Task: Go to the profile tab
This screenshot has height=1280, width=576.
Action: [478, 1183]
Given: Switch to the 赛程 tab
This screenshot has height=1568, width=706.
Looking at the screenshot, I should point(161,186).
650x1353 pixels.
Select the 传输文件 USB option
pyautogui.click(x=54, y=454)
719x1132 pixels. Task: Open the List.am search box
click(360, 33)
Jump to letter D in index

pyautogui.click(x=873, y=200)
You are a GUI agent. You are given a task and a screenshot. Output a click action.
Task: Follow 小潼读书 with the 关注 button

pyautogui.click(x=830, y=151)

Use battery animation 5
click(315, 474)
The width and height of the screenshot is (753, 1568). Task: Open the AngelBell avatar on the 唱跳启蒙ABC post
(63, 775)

****************************************

EXERCISE DIRECTIONS: Starting at the line that contains "650x1353 pixels." and continuing through the last of the entries, reproduce those lines with "screen capture" substituted for "screenshot" and everything else left as it is.

EXPECTED ANSWER:
650x1353 pixels.
Select the 传输文件 USB option
pyautogui.click(x=54, y=454)
719x1132 pixels. Task: Open the List.am search box
click(360, 33)
Jump to letter D in index

pyautogui.click(x=873, y=200)
You are a GUI agent. You are given a task and a screen capture. Output a click action.
Task: Follow 小潼读书 with the 关注 button

pyautogui.click(x=830, y=151)

Use battery animation 5
click(315, 474)
The width and height of the screen capture is (753, 1568). Task: Open the AngelBell avatar on the 唱跳启蒙ABC post
(63, 775)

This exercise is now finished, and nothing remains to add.